━━━ Material for the task ━━━
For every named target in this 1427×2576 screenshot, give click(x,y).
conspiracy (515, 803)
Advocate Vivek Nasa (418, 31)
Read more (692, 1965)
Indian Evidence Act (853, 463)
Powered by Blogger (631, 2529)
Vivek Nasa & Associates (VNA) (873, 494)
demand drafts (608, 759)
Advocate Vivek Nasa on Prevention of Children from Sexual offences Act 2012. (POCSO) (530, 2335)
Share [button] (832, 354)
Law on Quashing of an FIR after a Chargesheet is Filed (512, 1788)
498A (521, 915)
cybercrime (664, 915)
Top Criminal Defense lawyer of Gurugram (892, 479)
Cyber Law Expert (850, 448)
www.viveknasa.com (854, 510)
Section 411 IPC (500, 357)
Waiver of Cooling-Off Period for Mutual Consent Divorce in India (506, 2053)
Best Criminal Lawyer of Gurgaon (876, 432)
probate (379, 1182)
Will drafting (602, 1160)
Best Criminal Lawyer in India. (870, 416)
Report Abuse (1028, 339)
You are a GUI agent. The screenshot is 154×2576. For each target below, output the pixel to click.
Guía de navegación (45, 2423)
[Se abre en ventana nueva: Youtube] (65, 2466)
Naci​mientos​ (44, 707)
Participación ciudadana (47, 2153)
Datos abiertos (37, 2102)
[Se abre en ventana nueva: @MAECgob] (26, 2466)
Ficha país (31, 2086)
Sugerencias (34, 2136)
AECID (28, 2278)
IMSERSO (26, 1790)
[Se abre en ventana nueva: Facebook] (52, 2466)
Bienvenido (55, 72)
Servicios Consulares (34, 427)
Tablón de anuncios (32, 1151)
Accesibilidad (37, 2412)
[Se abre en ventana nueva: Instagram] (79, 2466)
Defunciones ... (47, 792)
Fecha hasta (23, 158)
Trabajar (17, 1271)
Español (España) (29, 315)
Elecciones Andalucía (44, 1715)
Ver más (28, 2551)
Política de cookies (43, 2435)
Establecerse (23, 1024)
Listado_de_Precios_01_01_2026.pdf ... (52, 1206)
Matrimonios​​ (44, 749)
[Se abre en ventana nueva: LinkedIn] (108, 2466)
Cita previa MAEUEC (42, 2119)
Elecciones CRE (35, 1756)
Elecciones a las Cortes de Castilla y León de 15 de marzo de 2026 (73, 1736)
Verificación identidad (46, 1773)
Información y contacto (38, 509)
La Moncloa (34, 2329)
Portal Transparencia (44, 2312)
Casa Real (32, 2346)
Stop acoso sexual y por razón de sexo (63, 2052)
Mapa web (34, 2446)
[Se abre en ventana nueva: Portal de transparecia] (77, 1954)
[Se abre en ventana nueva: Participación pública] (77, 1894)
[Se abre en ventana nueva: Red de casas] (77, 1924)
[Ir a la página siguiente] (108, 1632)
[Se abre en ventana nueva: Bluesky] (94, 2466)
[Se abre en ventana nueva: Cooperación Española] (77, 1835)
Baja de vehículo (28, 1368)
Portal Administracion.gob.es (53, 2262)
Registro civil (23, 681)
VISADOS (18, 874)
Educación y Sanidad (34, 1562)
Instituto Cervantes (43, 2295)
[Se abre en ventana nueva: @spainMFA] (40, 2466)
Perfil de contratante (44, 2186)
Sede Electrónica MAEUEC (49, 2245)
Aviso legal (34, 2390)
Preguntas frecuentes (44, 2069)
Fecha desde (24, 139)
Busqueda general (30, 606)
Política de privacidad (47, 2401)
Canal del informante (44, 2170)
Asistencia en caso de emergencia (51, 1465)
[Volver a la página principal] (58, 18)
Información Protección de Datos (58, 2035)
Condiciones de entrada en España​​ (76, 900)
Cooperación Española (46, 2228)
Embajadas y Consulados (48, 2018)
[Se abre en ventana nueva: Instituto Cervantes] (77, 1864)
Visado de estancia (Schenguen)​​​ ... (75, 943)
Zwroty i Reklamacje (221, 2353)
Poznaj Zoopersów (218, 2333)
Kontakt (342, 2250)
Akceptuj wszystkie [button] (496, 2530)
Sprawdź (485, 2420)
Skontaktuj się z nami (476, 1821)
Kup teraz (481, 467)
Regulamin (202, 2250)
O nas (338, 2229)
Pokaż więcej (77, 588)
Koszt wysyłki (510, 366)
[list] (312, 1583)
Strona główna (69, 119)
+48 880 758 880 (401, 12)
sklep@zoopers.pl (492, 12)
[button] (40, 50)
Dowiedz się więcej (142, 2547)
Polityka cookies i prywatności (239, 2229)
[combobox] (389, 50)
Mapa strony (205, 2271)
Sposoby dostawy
━━━
● **Assigned task**:
In the entries above, find each line with the word "ventana" and return it.

● **Response to this exercise**:
[Se abre en ventana nueva: Youtube] (65, 2466)
[Se abre en ventana nueva: @MAECgob] (26, 2466)
[Se abre en ventana nueva: Facebook] (52, 2466)
[Se abre en ventana nueva: Instagram] (79, 2466)
[Se abre en ventana nueva: LinkedIn] (108, 2466)
[Se abre en ventana nueva: Portal de transparecia] (77, 1954)
[Se abre en ventana nueva: Participación pública] (77, 1894)
[Se abre en ventana nueva: Red de casas] (77, 1924)
[Se abre en ventana nueva: Bluesky] (94, 2466)
[Se abre en ventana nueva: Cooperación Española] (77, 1835)
[Se abre en ventana nueva: @spainMFA] (40, 2466)
[Se abre en ventana nueva: Instituto Cervantes] (77, 1864)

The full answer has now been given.